UK police 'steal' from cars for your own good

Press TV
Thursday, August 27, 2009

Police in the UK capital of London have started taking valuable items from unlocked cars in a bid to help motorists discourage theft.

The new measure allows police officers to sneak into unlocked parked vehicles and take away objects of value left incautiously in the cars, British media quoted a new Scotland Yard statement as saying.

Car owners in the Richmond upon Thames area of South-West London, where the measure has been introduced, have found their valuables including handbags, laptops and satellite navigation devices gone missing after returning to their automobiles.

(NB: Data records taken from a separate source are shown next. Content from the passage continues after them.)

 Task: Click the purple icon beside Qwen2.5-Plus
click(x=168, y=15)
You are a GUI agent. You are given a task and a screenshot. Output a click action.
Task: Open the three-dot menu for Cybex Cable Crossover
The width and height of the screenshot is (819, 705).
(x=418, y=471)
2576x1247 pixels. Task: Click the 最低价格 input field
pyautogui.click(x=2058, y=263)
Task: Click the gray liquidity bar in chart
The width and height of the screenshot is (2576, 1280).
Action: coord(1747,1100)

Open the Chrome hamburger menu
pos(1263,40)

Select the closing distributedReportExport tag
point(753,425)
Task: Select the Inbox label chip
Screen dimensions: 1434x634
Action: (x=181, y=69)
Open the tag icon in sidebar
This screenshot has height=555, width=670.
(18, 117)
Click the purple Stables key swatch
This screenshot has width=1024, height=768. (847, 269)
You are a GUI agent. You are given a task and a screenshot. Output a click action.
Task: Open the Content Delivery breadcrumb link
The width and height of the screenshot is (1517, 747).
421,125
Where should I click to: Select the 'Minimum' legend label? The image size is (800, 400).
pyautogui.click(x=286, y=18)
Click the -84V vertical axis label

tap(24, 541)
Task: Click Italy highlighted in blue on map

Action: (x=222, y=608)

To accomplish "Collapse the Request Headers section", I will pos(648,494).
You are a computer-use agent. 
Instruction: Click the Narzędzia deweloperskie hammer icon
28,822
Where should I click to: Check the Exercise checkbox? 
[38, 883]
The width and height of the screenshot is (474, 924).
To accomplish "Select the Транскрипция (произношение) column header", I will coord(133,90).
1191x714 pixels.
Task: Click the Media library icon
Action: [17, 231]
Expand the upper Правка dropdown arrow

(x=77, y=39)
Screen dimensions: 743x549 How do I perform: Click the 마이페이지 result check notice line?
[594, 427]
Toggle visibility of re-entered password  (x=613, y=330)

Indiscreet motorists would see notes on their cars, warning them to 'remove the property for safekeeping' before the police exercises the 'tough love' policy in order to stem theft from cars, which has shown a 40-percent rise in the region over the past several months.

"The message to car owners is: 'Help us to help you,'" AP quoted Richmond Police Chief Inspector Duncan Slade as saying on Wednesday.

The latest stunt carried out by the British police has sparked controversy over possible damages that could be done to personal belongings in the course of the inspections and retrieval of the confiscated items.

However, the metropolitan's law enforcement branch insists that the bid would merely safeguard the repossession of properties abandoned in vehicles with open doors or windows.